[Records to use — start]
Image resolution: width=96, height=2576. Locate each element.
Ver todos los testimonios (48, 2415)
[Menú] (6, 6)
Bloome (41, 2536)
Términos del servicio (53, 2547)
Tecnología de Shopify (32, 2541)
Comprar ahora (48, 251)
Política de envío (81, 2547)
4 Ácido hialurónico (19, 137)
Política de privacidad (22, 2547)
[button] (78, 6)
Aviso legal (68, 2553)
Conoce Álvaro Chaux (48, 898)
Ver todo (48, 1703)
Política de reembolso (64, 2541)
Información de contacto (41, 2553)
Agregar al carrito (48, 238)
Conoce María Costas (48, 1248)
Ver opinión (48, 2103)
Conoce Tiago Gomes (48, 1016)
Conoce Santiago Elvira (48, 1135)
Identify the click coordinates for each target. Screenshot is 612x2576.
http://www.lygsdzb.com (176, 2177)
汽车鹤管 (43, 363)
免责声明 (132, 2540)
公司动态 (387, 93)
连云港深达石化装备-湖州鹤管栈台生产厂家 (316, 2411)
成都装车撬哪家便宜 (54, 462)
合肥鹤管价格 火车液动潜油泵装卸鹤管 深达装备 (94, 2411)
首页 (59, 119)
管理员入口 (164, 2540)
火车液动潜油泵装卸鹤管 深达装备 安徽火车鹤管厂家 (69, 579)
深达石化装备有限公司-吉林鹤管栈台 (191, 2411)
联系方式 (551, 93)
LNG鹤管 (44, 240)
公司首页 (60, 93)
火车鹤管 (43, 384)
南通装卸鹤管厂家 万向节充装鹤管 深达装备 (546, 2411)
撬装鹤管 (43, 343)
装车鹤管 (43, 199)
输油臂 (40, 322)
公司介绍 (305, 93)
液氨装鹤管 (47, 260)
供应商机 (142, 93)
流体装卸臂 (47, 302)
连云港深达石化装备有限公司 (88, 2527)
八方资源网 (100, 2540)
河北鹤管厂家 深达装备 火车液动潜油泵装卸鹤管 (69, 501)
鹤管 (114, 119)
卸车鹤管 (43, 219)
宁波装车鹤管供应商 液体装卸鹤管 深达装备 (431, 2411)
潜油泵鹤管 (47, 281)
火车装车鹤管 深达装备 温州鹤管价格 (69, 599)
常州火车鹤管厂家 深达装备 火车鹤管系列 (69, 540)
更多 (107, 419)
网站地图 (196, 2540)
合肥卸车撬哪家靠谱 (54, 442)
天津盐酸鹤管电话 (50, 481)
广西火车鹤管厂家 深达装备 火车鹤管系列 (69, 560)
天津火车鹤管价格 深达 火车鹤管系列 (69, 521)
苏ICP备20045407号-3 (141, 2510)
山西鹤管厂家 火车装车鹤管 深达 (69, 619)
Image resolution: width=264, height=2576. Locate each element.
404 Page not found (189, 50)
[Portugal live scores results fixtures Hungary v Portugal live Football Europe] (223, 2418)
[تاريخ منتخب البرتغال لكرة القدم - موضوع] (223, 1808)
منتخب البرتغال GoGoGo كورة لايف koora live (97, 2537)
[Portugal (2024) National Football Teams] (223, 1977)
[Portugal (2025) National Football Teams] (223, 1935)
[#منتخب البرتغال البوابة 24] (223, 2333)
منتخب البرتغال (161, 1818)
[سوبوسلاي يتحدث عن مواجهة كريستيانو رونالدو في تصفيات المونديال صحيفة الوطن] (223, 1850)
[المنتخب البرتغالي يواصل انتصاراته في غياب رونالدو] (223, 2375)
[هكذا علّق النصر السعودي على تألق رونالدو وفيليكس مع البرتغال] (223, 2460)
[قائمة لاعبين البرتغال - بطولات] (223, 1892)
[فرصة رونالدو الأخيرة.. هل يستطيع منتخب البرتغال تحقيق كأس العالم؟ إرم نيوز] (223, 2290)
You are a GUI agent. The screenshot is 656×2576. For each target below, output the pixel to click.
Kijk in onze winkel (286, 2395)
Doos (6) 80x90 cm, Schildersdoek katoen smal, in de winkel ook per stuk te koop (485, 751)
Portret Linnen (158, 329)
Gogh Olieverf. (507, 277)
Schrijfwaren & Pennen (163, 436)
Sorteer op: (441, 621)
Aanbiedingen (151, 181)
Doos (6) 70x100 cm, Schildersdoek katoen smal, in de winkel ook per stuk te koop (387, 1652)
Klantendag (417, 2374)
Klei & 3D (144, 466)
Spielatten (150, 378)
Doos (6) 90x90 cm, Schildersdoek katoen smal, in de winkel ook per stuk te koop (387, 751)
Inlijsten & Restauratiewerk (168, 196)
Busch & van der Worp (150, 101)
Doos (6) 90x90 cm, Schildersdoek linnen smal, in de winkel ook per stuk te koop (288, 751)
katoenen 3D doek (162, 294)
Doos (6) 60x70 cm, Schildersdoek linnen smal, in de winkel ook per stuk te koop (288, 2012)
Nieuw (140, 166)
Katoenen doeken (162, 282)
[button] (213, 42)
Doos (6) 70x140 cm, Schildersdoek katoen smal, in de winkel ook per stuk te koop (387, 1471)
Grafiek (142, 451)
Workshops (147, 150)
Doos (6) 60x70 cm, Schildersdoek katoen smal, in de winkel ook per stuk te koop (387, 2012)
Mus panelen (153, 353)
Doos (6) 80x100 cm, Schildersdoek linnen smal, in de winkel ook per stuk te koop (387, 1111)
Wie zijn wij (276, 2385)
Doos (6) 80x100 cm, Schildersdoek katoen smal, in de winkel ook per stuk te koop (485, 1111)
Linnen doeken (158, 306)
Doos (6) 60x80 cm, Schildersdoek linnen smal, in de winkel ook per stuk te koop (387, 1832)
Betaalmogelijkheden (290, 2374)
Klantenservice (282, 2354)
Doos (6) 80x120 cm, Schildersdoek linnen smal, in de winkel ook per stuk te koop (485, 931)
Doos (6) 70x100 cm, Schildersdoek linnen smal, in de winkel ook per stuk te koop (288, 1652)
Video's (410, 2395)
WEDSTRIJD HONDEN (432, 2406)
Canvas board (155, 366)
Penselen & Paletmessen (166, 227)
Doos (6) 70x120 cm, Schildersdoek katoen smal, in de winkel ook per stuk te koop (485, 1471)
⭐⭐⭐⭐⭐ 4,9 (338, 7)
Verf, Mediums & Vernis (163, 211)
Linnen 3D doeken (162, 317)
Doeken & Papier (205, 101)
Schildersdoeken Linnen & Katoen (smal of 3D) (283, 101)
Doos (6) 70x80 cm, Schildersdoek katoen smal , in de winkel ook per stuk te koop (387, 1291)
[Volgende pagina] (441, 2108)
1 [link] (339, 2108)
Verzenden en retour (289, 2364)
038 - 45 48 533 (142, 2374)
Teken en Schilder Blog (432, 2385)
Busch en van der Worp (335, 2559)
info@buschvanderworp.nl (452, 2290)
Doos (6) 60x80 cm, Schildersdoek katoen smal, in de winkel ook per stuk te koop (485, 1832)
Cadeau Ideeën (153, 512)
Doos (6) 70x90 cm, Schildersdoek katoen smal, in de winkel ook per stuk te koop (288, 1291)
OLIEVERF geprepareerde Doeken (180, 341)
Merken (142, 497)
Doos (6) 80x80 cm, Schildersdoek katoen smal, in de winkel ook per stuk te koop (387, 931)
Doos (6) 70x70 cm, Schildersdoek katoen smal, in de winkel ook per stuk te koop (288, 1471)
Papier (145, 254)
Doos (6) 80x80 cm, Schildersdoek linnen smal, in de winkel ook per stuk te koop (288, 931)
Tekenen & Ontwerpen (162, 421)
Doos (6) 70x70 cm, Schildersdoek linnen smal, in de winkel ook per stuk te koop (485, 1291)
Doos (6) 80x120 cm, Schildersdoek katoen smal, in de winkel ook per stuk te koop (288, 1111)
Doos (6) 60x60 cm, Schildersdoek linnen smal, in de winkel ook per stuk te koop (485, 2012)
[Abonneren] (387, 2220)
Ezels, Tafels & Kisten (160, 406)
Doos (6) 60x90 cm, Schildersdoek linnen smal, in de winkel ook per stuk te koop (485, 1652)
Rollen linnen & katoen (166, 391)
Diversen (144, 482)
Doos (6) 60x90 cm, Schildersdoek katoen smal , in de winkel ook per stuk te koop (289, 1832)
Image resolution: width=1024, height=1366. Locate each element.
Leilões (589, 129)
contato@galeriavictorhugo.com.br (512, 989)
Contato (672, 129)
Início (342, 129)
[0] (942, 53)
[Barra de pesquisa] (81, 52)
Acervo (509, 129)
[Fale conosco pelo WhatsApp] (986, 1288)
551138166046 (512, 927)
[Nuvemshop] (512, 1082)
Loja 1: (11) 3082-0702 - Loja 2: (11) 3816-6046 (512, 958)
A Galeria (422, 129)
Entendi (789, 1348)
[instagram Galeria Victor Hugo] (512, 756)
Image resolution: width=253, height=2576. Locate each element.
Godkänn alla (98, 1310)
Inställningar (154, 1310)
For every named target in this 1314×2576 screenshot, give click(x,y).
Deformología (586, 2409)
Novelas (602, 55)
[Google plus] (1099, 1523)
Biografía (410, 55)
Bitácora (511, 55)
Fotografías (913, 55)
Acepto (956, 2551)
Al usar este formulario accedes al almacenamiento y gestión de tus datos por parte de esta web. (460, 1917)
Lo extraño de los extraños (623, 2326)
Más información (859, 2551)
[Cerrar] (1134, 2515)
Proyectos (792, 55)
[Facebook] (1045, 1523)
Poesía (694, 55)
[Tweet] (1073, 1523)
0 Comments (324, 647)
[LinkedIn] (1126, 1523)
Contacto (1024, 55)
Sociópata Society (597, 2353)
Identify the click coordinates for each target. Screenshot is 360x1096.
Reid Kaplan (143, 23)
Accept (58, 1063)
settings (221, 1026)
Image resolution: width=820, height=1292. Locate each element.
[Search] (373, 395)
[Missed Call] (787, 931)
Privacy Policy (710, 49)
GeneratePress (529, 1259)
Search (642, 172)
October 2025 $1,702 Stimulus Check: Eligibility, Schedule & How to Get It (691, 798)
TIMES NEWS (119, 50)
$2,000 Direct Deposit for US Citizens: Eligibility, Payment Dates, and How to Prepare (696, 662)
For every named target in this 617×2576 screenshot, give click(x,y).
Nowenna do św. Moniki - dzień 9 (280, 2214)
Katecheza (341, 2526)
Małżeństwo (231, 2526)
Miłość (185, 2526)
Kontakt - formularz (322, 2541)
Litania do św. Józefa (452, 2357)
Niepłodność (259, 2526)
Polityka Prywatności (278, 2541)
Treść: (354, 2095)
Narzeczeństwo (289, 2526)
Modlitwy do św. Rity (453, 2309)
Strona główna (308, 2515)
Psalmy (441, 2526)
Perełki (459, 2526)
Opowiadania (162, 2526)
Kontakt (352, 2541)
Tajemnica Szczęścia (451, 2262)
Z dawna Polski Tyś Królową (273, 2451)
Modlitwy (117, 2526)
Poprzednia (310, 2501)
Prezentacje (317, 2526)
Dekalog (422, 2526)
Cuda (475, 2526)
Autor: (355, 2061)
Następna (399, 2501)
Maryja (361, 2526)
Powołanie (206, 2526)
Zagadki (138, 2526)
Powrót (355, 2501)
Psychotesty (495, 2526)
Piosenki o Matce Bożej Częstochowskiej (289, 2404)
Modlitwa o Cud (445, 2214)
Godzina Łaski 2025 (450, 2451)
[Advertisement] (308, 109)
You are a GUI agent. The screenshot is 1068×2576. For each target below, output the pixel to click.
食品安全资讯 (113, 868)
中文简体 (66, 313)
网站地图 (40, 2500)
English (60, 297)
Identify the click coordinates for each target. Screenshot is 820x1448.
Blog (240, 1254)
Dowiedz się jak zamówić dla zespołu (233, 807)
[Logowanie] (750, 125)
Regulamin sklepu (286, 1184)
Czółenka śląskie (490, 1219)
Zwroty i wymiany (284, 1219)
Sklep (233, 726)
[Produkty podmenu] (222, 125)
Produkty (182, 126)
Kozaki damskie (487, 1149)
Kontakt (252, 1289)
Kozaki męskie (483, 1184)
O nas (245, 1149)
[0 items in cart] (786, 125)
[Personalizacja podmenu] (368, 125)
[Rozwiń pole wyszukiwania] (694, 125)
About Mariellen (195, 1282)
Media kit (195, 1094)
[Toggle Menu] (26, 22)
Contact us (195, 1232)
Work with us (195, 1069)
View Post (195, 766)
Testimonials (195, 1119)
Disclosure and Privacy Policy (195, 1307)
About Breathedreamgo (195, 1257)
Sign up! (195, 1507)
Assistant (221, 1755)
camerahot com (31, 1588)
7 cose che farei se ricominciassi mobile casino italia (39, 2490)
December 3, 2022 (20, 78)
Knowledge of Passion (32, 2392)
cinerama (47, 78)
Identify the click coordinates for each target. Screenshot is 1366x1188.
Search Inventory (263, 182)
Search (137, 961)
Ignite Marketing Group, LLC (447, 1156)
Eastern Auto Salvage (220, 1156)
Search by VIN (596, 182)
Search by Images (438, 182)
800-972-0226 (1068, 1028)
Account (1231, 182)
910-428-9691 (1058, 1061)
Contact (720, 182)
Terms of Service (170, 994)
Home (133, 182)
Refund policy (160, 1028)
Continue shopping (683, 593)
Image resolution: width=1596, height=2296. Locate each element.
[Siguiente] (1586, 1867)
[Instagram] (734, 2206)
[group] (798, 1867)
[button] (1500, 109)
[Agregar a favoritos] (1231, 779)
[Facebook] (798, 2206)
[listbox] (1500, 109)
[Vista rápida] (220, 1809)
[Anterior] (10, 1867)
[Records to use — finish]
▸ What is being asked
From the data above, copy each line that has the string "National".

▸ Solution to this problem
[Portugal (2024) National Football Teams] (223, 1977)
[Portugal (2025) National Football Teams] (223, 1935)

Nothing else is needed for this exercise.